[Bo]
We are on the same track (parallel at least), I vouch for every 
word of this paragraph ... except that of me not getting it, I 
understand perfectly what the problems are with the mind/body 
divide (an offshoot of the S/O root) 

I particularly liked your "if we regard "mind" as an emergent  
...etc" part. Your quotation marks hopefully indicates that it's not 
mind in the SOM sense, but that the biological brain's ability to 
store experience, retrieve it and play around with it via logical 
loops what makes for INTELLIGENCE. With the coming of the 
intellectual level and its S/O this function became something 
going on inside a mental realm, inside a mind.  This makes the 
mind/matter problem go away, it dissolves the SOM-indued 
paradoxes. 

[Krimel]
My quotation marks were meant only to indicate that 'mind' is an ambiguous
concept but that whatever it is, it emerges from biology which emerges from
the inorganic.

As near as I can tell, current thinking is that folks with mental capacities
identical to our own left Africa about 50,000 years ago. What distinguishes
us from them are primarily improvements in mental techniques for organizing
and processing information. 

It works something like this. Each subject is tasked at birth with
constructing an internal representation of the cosmos. As building blocks we
have only sensory input from the environment and the biological structures
we have inherited. The rest of the conversation is of necessity how we stack
those blocks.

[Bo]
The biological level has a self/not self distinction - a biological 
necessity for an immune system, but it's not about subjects and 
objects in the intellectual sense. This biological distinction was 
adopted and refined by the social level where the individual got 
personhood, name, ancestry and a host of other settings, but 
sociol VALUE  is the "common cause" that spawned groups 
beyond the family: Klans, tribes, nations ...etc. Yet, even if a 
social level person (by this I mean at an age before intellect) 
perfectly well knew the difference between himself and his fellow 
tribesman, this was not intellect's subject, the fundamentally 
isolated entity, shut off from subjects and the reality "out there".    

[Krimel]
Here the problem is your insistence on having 'levels' at war, exploiting
adopting and interacting. It is not a matter of levels but of events,
circumstances and adaptations to change. These might be classified according
to a level system but it is the specifics that matter not how those
specifics fit into a particular taxonomy. For example most primate social
groups have structures like klans and tribes. These are the kinds of social
structures humans are adapted to fit into. 

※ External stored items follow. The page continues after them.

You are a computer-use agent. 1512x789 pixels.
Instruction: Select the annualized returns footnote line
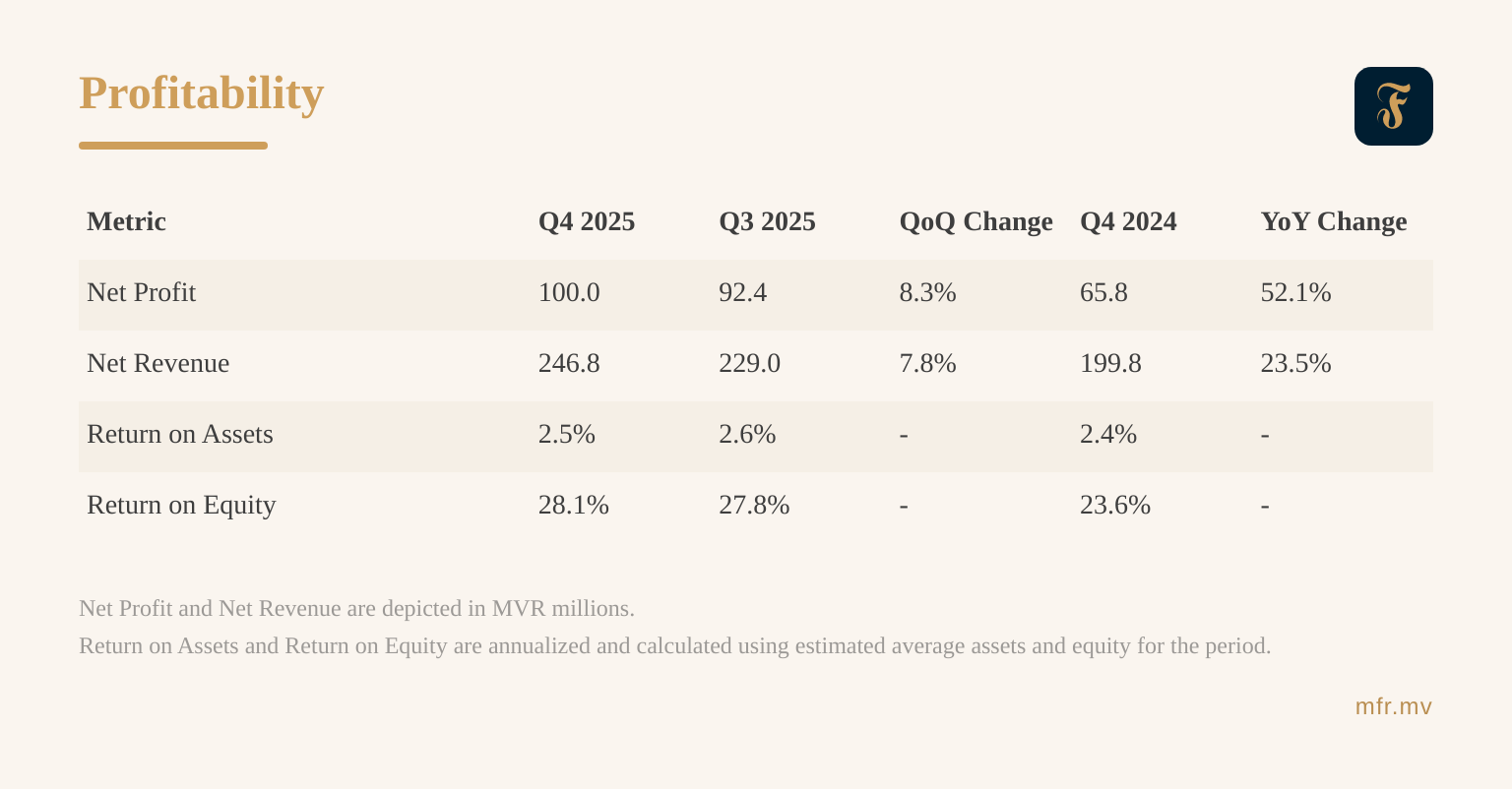pyautogui.click(x=674, y=646)
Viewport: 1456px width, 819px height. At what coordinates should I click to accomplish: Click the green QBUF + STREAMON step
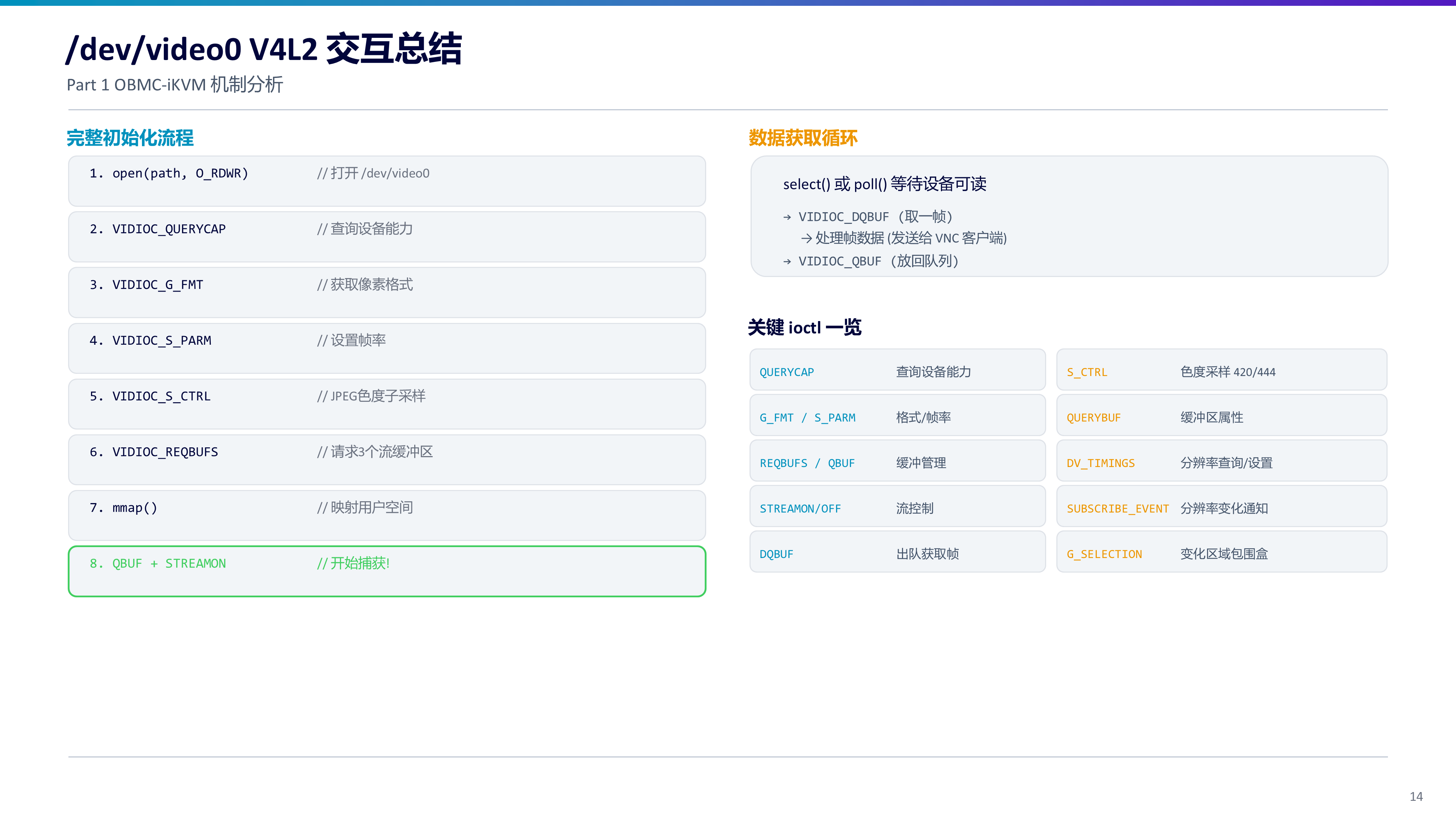387,571
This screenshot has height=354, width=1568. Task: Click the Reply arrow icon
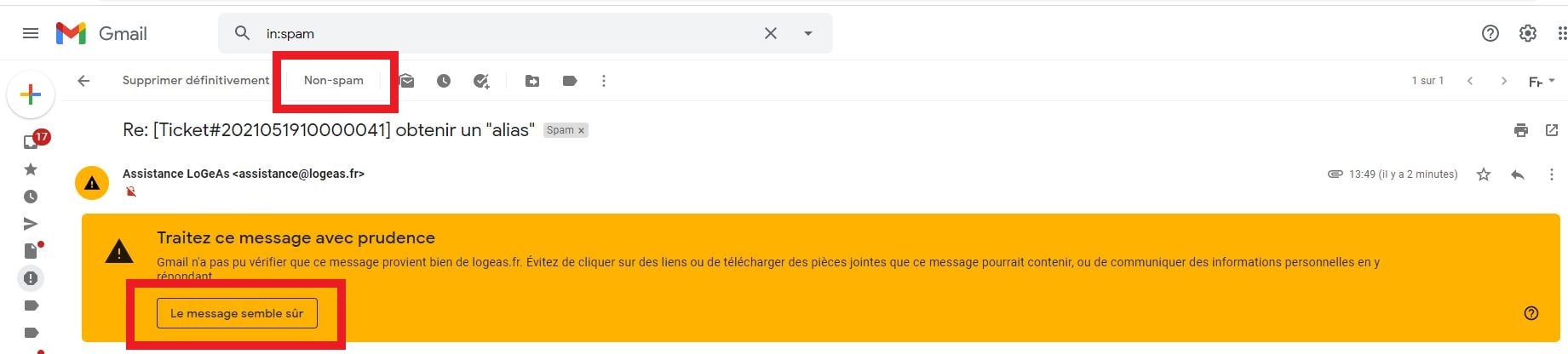click(x=1517, y=174)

What led to higher orders of social grouping was climate change at the end
of the last ice age and technological advances in such spears, bows and
arrows, mud and stone huts for relatively permanent dwellings, shifts in
patterns of hunting and gathering, domestication of animals, agriculture,
writing etc.

Even into the present day these technological advancements alter the way we
understand the world and our place in it. Personally I view the structure of
our understanding taking a particular shape that is found throughout nature.
It is the shape of lightning, river deltas, the root and branch systems of
plants, our own arteries, lungs and nervous systems. It is a shape that
evolves to allow the most efficient distribution and flow of 'fluids'. In a
conceptual sense technological advances reshape our thinking to allow more
efficient and inclusive ways of organizing and structuring our internal
representations of the external world.

I would add this structure to Kant's list of time, space and causality as a
priori, hardwired attributes that we must use to format the world. This
structure of thought exhibits the property of self similarity across scale.
This is as close to 'levels' as I get. Levels emerge as a function of scale.
Or as I have said before in my usual effort to distill anything meaningful
down to where it will fit on a bumper sticker: Zoom in, Zoom out, Refocus.

[Joe]
To the S/O distinction I prefer the Mechanical/Conscious distinction.  It
broadens the playing field by including a broader amount of the literature
of music and sports, as well as thought.  Static/dynamic carry a weight of
meaning for rational thought, and Conscious/Mechanical puts a nice sheen on
it.   

[Krimel]
The mechanical view has held sway in the west since Descartes and Newton.
See the MindWalk discussion. The view that has been gaining grown since you
were a young man is an organic and probabilistic one.